_Your task:_
Please reproduce the entries that follow without a single difference.

(Stored items)
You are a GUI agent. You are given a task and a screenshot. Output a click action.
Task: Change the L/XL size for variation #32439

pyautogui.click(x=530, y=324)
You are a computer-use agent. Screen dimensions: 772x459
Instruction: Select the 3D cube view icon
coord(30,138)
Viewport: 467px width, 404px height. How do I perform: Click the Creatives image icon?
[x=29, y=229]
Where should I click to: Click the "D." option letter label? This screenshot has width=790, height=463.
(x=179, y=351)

_Response:_
You are a GUI agent. You are given a task and a screenshot. Output a click action.
Task: Change the L/XL size for variation #32439

pyautogui.click(x=530, y=324)
You are a computer-use agent. Screen dimensions: 772x459
Instruction: Select the 3D cube view icon
coord(30,138)
Viewport: 467px width, 404px height. How do I perform: Click the Creatives image icon?
[x=29, y=229]
Where should I click to: Click the "D." option letter label? This screenshot has width=790, height=463.
(x=179, y=351)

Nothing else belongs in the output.